◆ **GIVEN EXERCISE 1**: Lay out the part of the records that opens with the line containing "The image size is (1456, 826)." and closes with the line containing "The image size is (1090, 1102). [642, 814]" as a Markdown table with two columns, Row and Record line, with one numbered row per line and blank lines omitted.

◆ **PAGE EXCERPT**:
^^^^^^^^^^^^^^^^
The Cavalier daily. Friday, February 14, 1969 | ||
Math Professor Asks...
Should ROTC Drills Disrupt Classes?
I am a tolerant man, and I have
been able to tolerate many things
from the military establishment at
this University. I have been able to
politely ignore the fact that students
are receiving credit for such
courses as "The Art of War." I have
accepted being on the same faculty
with "professors" appointed by the
Pentagon, not by the faculty. I have
managed to turn my head when I
see young men walking around
wearing the uniforms of war and
carrying the implements of destruction.
But, gentlemen, how can I
tolerate the military's disruption of
my class? My Tuesday afternoon
class and I are each week interrupted
by the tramping of young
feet and the harsh notes of some
tune composed in the midst of
some insignificant war during some
forgotten battle by some dying
soldier. Should the ROTC troops be
allowed to interrupt the business of
this academic community?
The impetus for severing the
connections of our University with
the military establishment must
come from the students. We have
all been reading of the expulsion of
ROTC courses and instructors from
many universities. From personal
experience, I can tell you that the
action that is occurring in universities
arises out of the efforts of
students.
^^^^^^^^^^^^^^^^
◆ **GIVEN EXERCISE 2**: Reproduce the ROTC opinion piece above in full, word for word.
^^^^^^^^^^^^^^^^
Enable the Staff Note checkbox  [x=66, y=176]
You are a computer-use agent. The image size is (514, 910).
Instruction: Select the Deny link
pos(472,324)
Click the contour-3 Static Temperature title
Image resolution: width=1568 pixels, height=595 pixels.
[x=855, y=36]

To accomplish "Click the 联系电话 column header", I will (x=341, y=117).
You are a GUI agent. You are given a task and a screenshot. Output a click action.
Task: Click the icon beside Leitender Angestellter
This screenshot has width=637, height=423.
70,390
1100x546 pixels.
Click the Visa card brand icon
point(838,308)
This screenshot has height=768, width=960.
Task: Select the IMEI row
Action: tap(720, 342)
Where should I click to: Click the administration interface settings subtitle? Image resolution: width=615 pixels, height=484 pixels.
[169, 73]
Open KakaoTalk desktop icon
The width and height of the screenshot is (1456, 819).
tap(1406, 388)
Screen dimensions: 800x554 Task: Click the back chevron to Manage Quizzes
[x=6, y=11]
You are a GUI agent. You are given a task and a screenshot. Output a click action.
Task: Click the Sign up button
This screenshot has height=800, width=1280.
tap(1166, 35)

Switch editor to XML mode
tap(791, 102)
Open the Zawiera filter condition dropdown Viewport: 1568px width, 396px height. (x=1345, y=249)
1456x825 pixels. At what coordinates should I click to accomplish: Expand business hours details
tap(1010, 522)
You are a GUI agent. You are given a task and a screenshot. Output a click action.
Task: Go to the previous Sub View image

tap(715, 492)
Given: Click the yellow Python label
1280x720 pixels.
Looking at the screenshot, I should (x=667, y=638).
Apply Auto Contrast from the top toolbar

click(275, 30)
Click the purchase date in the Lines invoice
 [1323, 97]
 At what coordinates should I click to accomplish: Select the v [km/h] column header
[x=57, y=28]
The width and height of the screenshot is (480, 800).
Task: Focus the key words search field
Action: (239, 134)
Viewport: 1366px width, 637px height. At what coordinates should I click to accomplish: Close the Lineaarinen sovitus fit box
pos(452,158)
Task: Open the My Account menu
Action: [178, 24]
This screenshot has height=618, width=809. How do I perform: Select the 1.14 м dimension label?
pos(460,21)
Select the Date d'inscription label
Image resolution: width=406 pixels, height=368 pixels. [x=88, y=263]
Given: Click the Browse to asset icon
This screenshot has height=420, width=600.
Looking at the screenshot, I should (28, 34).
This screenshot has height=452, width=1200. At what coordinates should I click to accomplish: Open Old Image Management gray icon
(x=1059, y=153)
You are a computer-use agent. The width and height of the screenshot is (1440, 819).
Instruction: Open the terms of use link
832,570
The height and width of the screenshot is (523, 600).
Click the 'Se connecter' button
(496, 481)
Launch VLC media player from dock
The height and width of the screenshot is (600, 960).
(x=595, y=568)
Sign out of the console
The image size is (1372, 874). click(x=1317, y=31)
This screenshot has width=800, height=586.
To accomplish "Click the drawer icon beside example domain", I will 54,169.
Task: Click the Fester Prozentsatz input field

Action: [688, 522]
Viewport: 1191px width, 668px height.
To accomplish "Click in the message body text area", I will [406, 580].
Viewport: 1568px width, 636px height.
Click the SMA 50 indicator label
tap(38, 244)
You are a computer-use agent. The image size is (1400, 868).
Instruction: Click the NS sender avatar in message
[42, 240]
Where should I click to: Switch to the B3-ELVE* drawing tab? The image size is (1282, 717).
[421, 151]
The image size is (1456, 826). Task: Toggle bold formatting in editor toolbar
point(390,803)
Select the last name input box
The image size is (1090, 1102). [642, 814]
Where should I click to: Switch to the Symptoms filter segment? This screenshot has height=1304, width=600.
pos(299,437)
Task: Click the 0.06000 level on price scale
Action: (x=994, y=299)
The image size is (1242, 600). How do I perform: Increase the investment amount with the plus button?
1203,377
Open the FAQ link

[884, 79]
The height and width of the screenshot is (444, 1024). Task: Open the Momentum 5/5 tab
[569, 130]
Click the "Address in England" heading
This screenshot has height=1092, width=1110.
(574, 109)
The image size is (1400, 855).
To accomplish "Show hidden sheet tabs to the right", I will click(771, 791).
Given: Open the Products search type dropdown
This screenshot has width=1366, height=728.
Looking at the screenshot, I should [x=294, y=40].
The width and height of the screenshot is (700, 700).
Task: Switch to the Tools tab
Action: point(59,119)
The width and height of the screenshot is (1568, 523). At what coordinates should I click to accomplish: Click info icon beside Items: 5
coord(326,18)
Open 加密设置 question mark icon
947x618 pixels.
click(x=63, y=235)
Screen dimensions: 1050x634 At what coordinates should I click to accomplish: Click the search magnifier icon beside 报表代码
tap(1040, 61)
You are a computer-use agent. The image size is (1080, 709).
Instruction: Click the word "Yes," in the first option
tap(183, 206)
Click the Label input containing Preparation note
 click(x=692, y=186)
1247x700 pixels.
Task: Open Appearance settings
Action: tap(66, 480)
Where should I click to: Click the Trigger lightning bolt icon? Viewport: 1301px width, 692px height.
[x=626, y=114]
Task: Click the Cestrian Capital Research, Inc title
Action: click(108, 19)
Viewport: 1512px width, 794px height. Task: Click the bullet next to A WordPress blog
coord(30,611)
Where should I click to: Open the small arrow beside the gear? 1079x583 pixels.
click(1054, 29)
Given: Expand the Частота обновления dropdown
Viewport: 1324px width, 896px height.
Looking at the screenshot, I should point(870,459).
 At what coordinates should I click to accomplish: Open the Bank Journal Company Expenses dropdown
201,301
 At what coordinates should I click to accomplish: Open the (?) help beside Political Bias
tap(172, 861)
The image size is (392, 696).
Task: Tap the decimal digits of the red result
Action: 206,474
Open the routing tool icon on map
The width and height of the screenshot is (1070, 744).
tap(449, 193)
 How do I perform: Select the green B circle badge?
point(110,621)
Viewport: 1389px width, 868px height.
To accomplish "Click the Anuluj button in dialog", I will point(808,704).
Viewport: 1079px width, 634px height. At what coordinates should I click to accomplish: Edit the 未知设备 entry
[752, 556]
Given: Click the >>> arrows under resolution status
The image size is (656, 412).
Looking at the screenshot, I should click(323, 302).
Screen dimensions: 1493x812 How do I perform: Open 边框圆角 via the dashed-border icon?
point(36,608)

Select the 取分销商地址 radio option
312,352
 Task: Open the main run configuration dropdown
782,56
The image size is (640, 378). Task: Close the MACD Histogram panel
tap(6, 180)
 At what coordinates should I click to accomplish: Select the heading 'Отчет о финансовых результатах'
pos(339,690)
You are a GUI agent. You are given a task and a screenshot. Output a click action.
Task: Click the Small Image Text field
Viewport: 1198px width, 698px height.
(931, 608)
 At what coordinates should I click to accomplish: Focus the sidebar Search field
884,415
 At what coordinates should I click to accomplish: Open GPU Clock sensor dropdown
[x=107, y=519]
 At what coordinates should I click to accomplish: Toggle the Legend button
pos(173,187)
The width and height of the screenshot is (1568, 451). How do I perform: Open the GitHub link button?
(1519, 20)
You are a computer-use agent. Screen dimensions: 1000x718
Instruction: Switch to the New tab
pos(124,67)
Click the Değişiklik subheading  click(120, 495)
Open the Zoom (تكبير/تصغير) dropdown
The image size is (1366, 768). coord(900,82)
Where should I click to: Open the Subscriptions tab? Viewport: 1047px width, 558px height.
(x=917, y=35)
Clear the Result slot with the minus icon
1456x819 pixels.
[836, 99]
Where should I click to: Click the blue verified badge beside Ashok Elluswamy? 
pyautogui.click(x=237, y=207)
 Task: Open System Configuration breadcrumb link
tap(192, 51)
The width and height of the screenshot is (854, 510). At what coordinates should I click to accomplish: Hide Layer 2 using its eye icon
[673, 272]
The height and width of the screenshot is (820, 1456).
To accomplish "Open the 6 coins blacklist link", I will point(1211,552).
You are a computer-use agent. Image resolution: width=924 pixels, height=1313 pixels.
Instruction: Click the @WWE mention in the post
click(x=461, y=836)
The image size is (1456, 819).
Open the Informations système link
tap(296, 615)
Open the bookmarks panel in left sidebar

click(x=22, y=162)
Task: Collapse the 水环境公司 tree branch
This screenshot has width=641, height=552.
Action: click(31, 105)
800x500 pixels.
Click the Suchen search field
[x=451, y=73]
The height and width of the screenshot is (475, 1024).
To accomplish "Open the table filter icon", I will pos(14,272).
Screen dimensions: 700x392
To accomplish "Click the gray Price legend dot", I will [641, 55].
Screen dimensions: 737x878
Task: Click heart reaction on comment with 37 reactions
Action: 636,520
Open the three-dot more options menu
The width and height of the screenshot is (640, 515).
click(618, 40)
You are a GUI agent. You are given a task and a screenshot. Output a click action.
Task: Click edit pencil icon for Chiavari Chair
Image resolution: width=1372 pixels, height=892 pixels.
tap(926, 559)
^^^^^^^^^^^^^^^^
◆ **OUTPUT 1**:
| Row | Record line |
|---|---|
| 1 | The image size is (1456, 826). Task: Toggle bold formatting in editor toolbar |
| 2 | point(390,803) |
| 3 | Select the last name input box |
| 4 | The image size is (1090, 1102). [642, 814] |

◆ **OUTPUT 2**:
The Cavalier daily. Friday, February 14, 1969 | ||
Math Professor Asks...
Should ROTC Drills Disrupt Classes?
I am a tolerant man, and I have
been able to tolerate many things
from the military establishment at
this University. I have been able to
politely ignore the fact that students
are receiving credit for such
courses as "The Art of War." I have
accepted being on the same faculty
with "professors" appointed by the
Pentagon, not by the faculty. I have
managed to turn my head when I
see young men walking around
wearing the uniforms of war and
carrying the implements of destruction.
But, gentlemen, how can I
tolerate the military's disruption of
my class? My Tuesday afternoon
class and I are each week interrupted
by the tramping of young
feet and the harsh notes of some
tune composed in the midst of
some insignificant war during some
forgotten battle by some dying
soldier. Should the ROTC troops be
allowed to interrupt the business of
this academic community?
The impetus for severing the
connections of our University with
the military establishment must
come from the students. We have
all been reading of the expulsion of
ROTC courses and instructors from
many universities. From personal
experience, I can tell you that the
action that is occurring in universities
arises out of the efforts of
students.